As Apple’s bid for NFL Sunday Ticket rights appears to be yards away from the end zone, the league is throwing a flag on the tech giant’s play to expand those carriage rights.

In an update Friday, CNBC’s Alex Sherman cites “people familiar with the matter” to report that negotiations have slowed over Apple’s desire to get a deal broader than the existing arrangement with DirecTV, which expires at the end of the 2022-2023 season.

Sherman writes that Apple has been seeking the option of carrying local games and offering Sunday Ticket in markets outside the U.S. That would follow the pattern Apple set when it secured complete rights to Major League Soccer earlier this year and line up with Apple’s desire to offer a service free of viewing-restrictions asterisks.

But adding local games would conflict with broadcast-carriage contracts the NFL inked last year. It would also break with the precedent of the current $1.5 billion/year Sunday Ticket arrangement with DirecTV, which only covers the U.S. and only provides out-of-market games to DirecTV’s satellite and streaming viewers.
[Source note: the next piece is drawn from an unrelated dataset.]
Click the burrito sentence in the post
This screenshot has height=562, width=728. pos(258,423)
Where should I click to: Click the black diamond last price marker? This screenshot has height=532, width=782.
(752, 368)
Early this year, Amazon (which already carries Thursday-night NFL games) and Apple looked to be the most likely successors, but reports have increasingly suggested that Apple will come away with the next Sunday Ticket deal.

As talks between the NFL and Apple start to look like a game of inches, streaming Sunday Ticket subscribers seem increasingly anxious for new stewardship of that package. Viewers have griped multiple weeks in a row about such glitches as games not loading at all or halting in mid-play with inscrutable error messages.